Spring break is over, but the adventures aren’t.

Not that Alex Morton needed a break from school; she graduated in spring of last year with her Bachelor of Arts in Anthropology. It hasn’t been a full year since she walked the stage, but 22-year-old Morton is already walking the globe: last Monday she left for Paraguay, where she’ll be serving with the Peace Corps for the next two years.

“I decided to join the Peace Corps in order to help those in need,” Morton wrote in an email. “I hope to make an impact; even if I just impact one person’s life, I will feel accomplished.”

Morton said she has always wanted to join the Peace Corps and was further convinced by an anthropology professor that spoke of his own experience with the Corps. She applied herself in March 2014, wanting to get started right away.

Before her actual service, Morton said she will spend three months in training, where she will review language and technical skills and the new culture she will be working in.

After that, she will work in the community economic development sector of the Peace Corps, where she said she will help small businesses, youth and others improve their economic understandings, abilities and agencies. She says she would like to work with youth, but won’t know her specific location and tasks until the training staff gets an idea of her strengths and weaknesses.

“I find it very important that the Peace Corps works with the people of the community in order to better the community as opposed to just imposing,” Morton wrote.

Those who knew Morton at OU knew her as a very involved student; she was a member of the Honors College, a member of the Anthropology Club, an employee at the Rec Center and a study abroad participant multiple times.

“It’s very gratifying to see a student that is actually interested in the world and what they learned here and putting it into practice,” said Michael Pytlik, director of OU’s Judaic Studies Program.

Morton worked with Pytlik through the Archaelogy of Israel study abroad program, which took students to biblical sites for excavation and research work.
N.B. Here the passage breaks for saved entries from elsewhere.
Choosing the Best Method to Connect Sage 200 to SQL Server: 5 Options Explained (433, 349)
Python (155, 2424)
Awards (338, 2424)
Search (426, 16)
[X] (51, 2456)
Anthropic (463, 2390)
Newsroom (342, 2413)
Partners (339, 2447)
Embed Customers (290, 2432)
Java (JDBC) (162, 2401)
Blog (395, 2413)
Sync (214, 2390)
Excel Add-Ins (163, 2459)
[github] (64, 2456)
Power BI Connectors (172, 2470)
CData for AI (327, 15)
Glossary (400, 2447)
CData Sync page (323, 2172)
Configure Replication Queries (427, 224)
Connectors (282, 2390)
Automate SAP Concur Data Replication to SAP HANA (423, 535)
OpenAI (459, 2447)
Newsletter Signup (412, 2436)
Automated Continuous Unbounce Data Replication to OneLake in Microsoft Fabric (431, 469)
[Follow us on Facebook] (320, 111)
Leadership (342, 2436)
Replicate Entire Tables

The work is not easy, he said, but Morton was determined, highly motivated, and open to new experiences.

That’s not the only place she’s been to — Morton said she’s been to twenty countries in all so far.

She’s just getting started.

“I also joined for the experience; I love to learn about other cultures,” Morton wrote. “This will be another life-changing experience that will help me grow personally and professionally.”

Pytlik and others who know Morton, such as close friend and fellow 2014 graduate Megan Zarachowicz, said there is no doubt the Peace Corps is the right fit for her.

“She is definitely going to do some great things in the world,” Zarachowicz said. “She’s a bold person and I’m just excited to see what she’s going to do in her lifetime.”